So there you have it. I’m in trouble. And you can help. Get thee to the comments!

(By the way, if you made it this far, you deserve a gold star. Two gold stars for anyone who leaves a comment.)

Comments 23

  1. Pingback: Launching an activity: Cut to the chase! | Reason and Wonder

  2. You have a gold star for having so many preps. That makes life so much harder. Regarding your Good News Bad News section, a small change that I’ve made that seems like it makes a big difference is the grouping of students, and me moving myself physically to the back of the room. I’ll put forth a question, and say they have 1 minute to think with their group and come up with an answer. I’ll walk around, but not “listening” (although I really am listening) and just making sure that a math conversation is happening. Wrong or right, as long as its a related math conversation I don’t stop them. Depending on what I’ve heard of the class consensus, I’ll have the groups share out their answers with the group next to them. A big part of making this stick is if I hear that the class mostly has it, I just move on. I don’t confirm them being right (even though Honors groups want an answer), I just move on. They quickly figure out that the learning burden is on them, not me, and the conversations get serious, real fast. I don’t know how well I’ve described this, but in my 9th year of teaching I’m (finally) really feeling like I’m hitting a sweet spot with group discussion. These are honors Pre-Calc or AB Calc kids who are mature, but often looking for the “right” answer.

  3. Dan, can you share a bit more about how you’ve grouped students in ways that have made a big difference? My students sit at 3 ft by 8 ft tables, typically four per table. I’ve made a big effort to vary student groups, either for an individual activity or for an entire chapter, but about 90% of the time (or more?) I assign the groups randomly just to shuffle the kids and get them collaborating with a fresh group of their peers. Are you more intentional in your grouping? If so, how?

    Great comments about stepping back during group discussion and listening but remaining outside of the conversation. I feel like I do a decent job at that in my higher level classes (by higher I mean age, ability, or both), but I’m struggling massively in my regular Algebra 1 class (with students in grades 8 through 10). I’ll keep trying. I definitely have room to grow in each setting (honors and non-honors).

--

SET TASKS =
1. Reproduce the passage of the teaching blog excerpt starting at "So there you" and ending at "leaves a comment.)".
2. Resume the teaching blog excerpt on classroom group discussion, picking up right after its final sentence.

DATA =
--

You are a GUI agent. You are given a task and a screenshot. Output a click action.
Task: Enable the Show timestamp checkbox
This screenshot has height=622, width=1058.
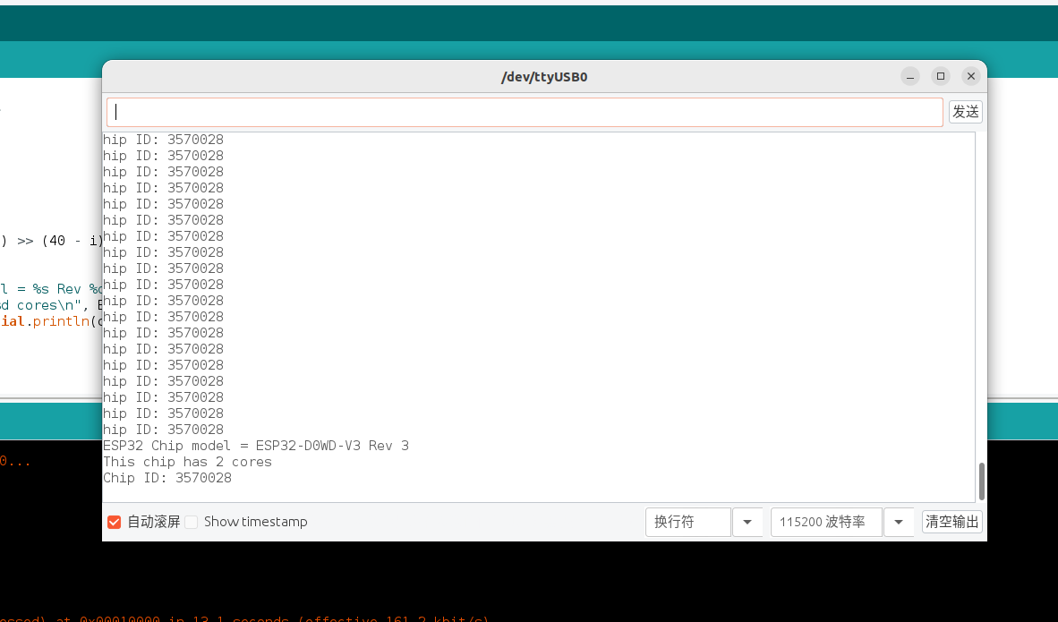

--

ANSWERS GIVEN =
1.
So there you have it. I’m in trouble. And you can help. Get thee to the comments!

(By the way, if you made it this far, you deserve a gold star. Two gold stars for anyone who leaves a comment.)

2.
    Something that may help in that growth: Can you give me a few examples of these “one minute think/discuss” questions that you use in Precalculus and/or AP Calculus?

    Thanks for your comments!

  4. Michael, I remember observing classes all over Los Angeles during my final year of undergrad, and then again all over Fresno (where I live and teach now) during my credentialing. In the last nine years, I think I’ve only visited two or three classrooms off campus, and that was six or seven year ago. I miss the insights gained by peeking into other people’s classrooms.

    So here’s a question that may (or may not) give me a sense of what it’s like in your classroom:

    On a typical day in your classroom, where students are working on new material, what percentage of the time are you…

    (1) At the front of the room
    (2) Meandering through the room observing students, listening to discussions, nudging them along in some way, etc.?
    (3) Standing at the back of the room
    (4) Doing something else (please describe if there is something common I’ve not mentioned above)

    I’m just trying to wrap my head around what it looks like in other classrooms where teachers are using less direct instruction than I have historically used.

  5. Hey Michael,

    Why don’t we swap videos of our classes? I think that would give a more accurate picture of my classroom, warts and all.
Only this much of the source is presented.